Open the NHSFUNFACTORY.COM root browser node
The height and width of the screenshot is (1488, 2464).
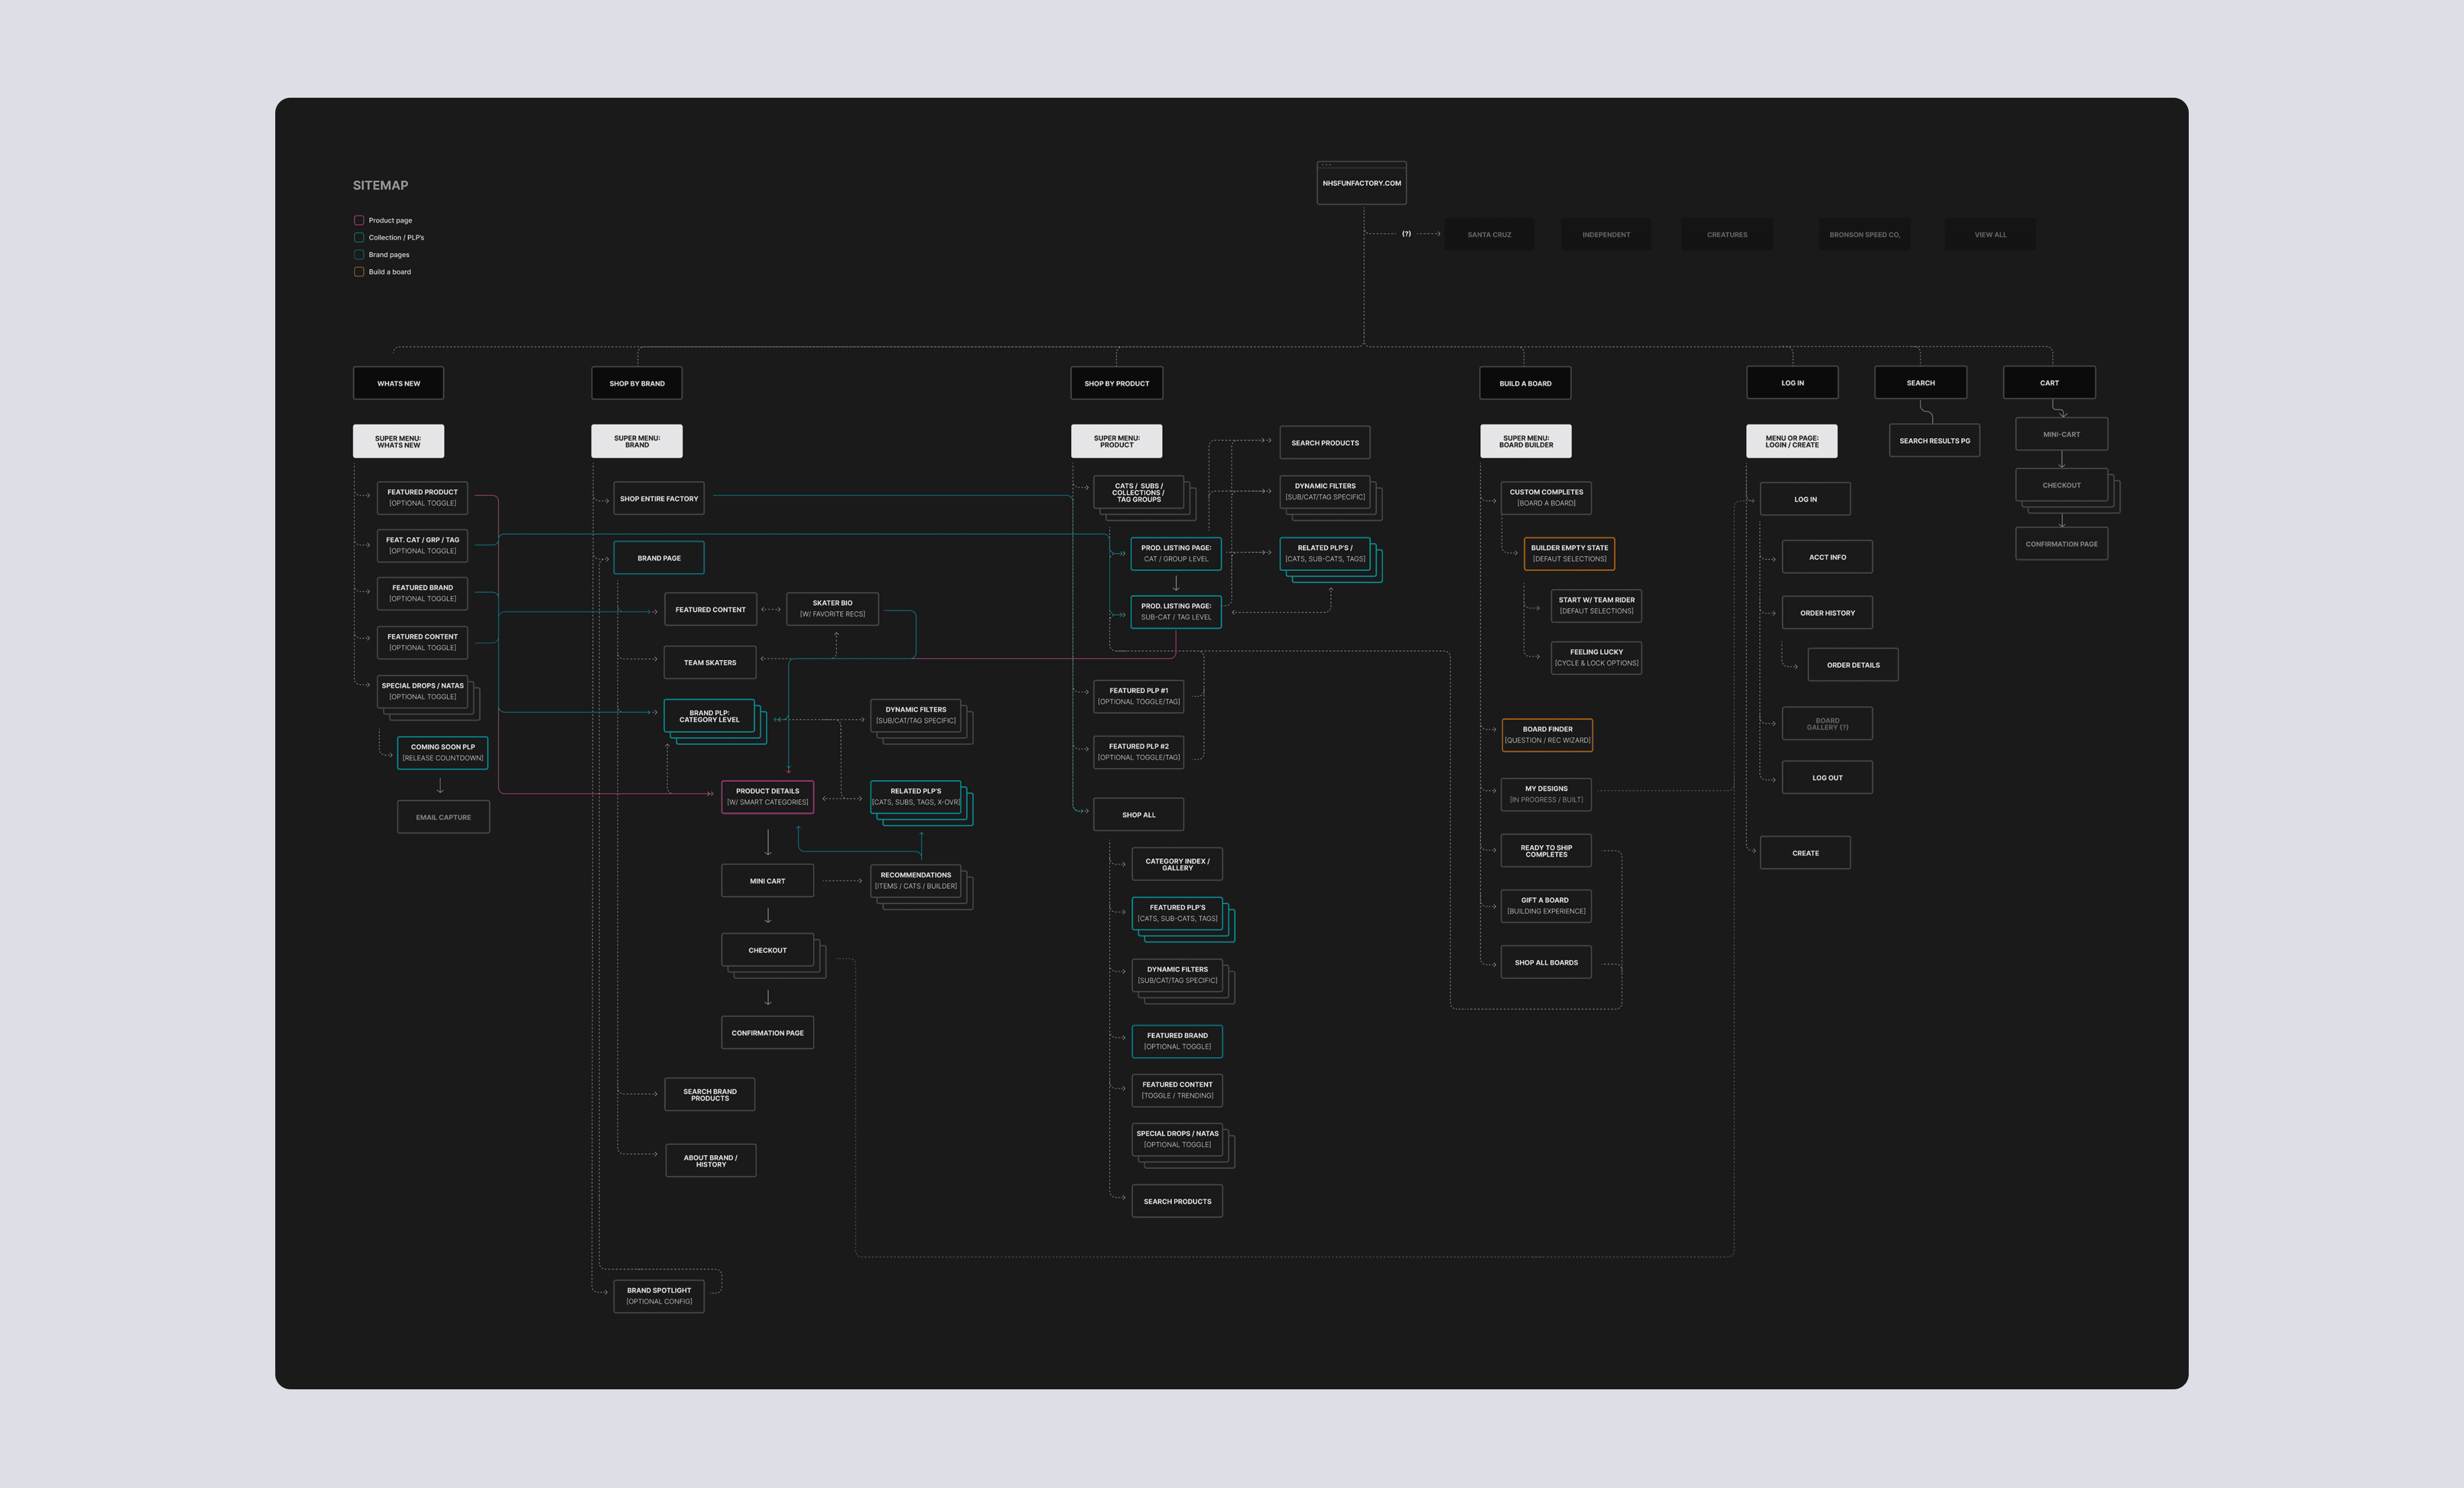(x=1361, y=183)
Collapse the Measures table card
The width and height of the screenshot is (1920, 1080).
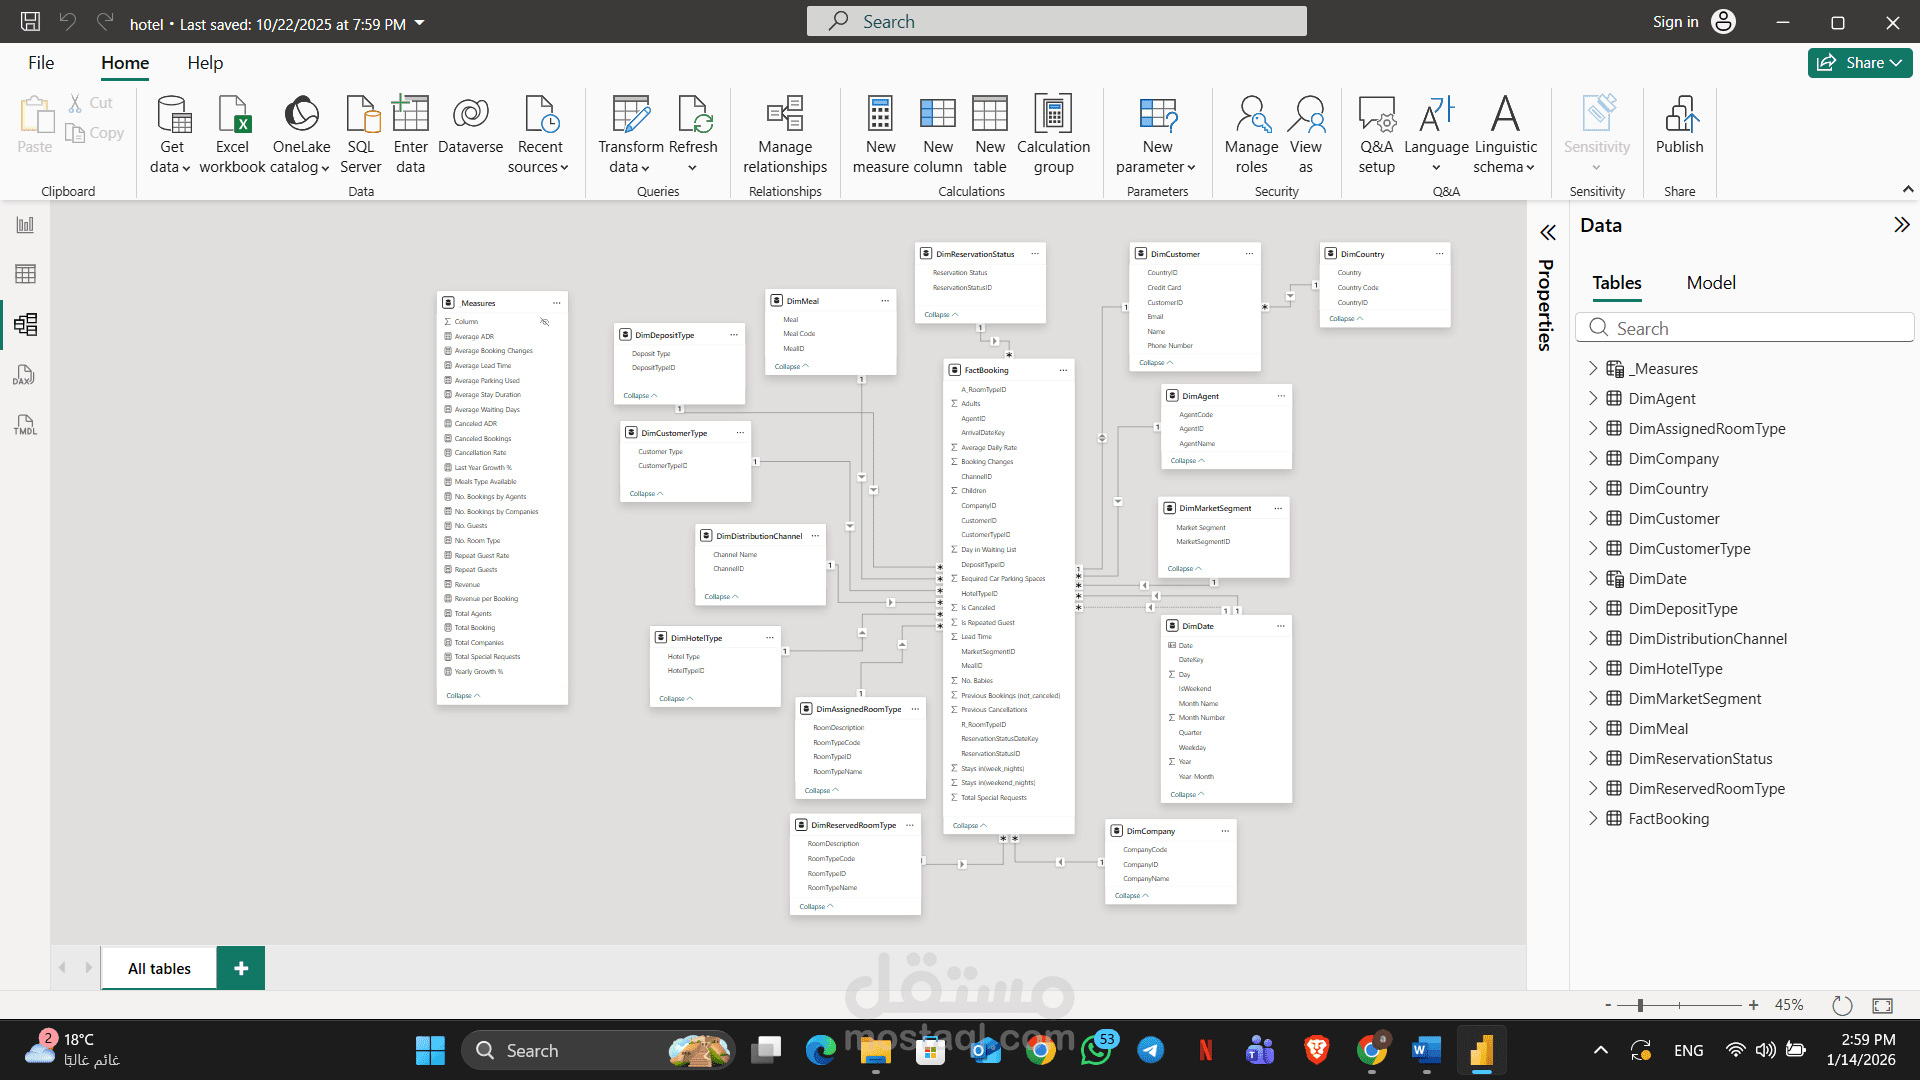463,696
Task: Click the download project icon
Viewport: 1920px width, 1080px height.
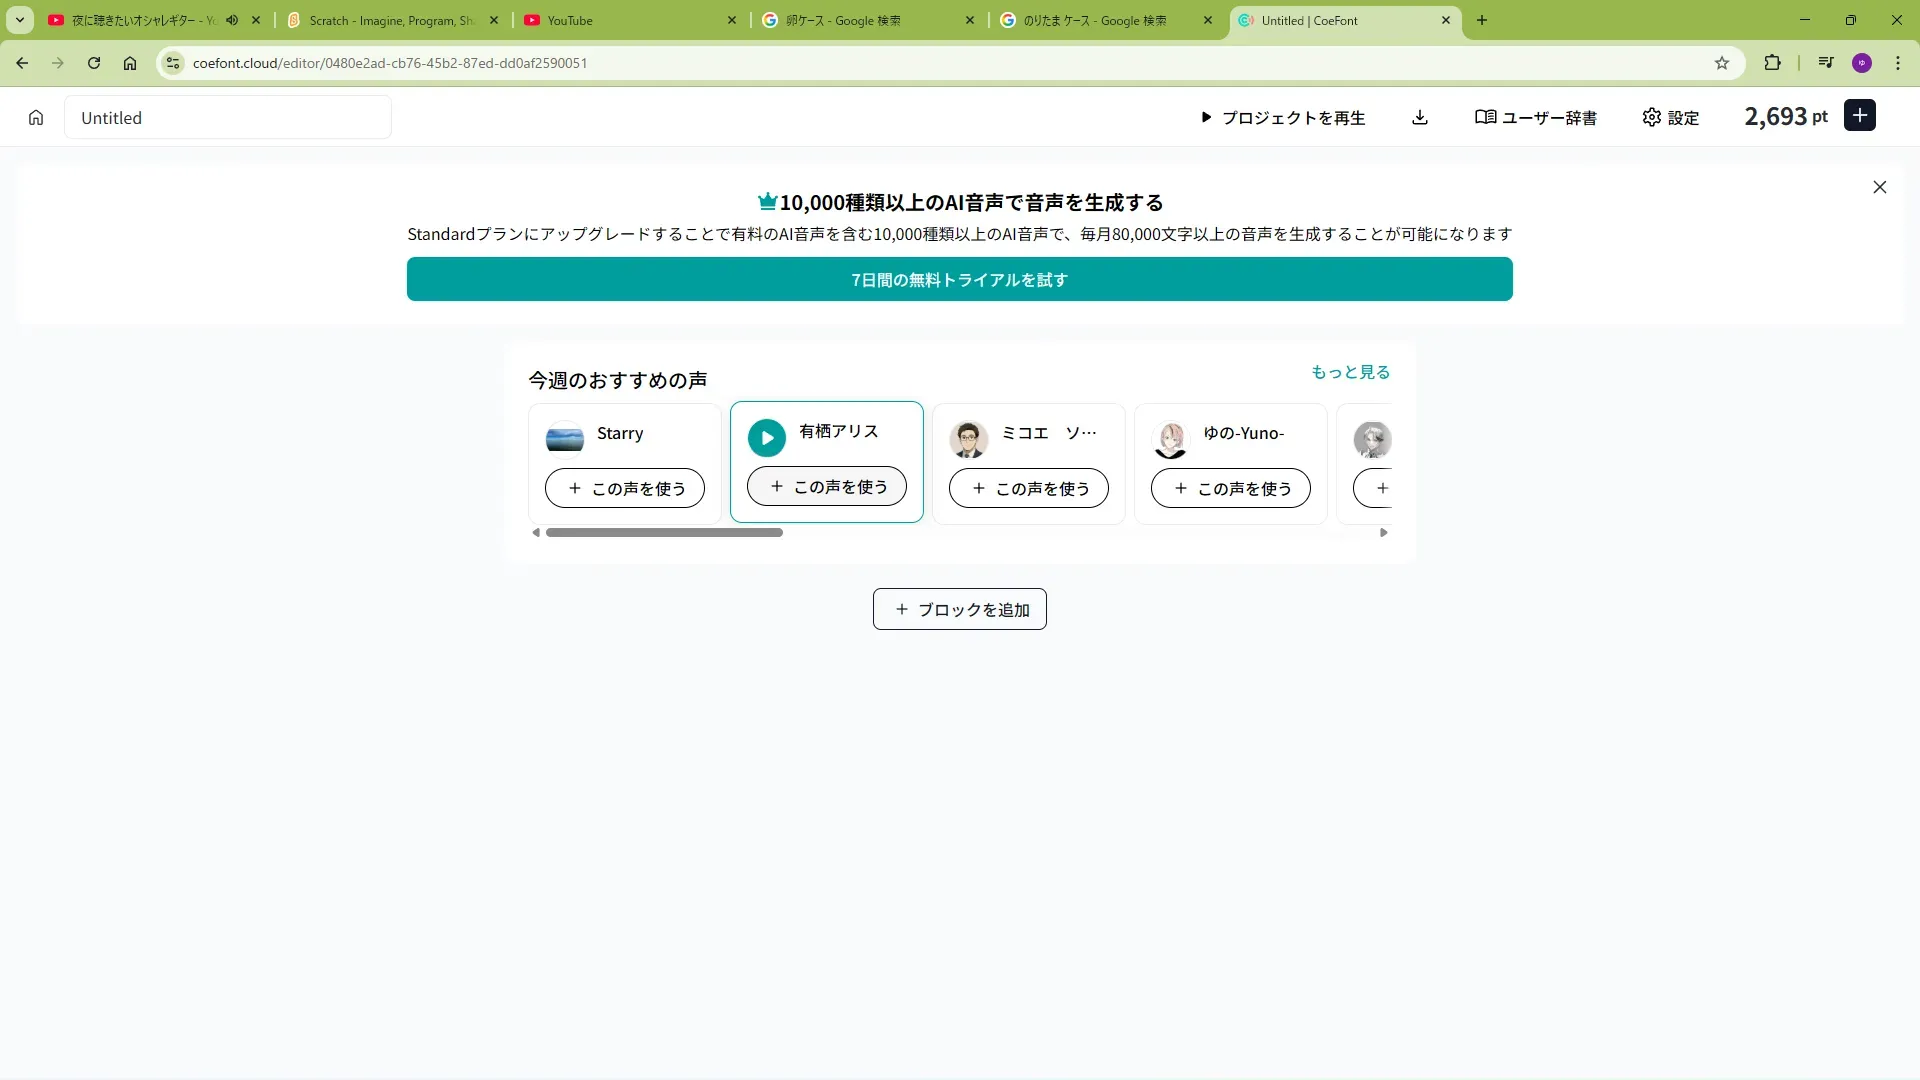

──────

# [Required work]
Find the line containing "Task: Click the download project icon" in the listing above. Restate it and every line after it, word for word, through the final line, leaving out the pictures.

# [Problem solution]
Task: Click the download project icon
Viewport: 1920px width, 1080px height.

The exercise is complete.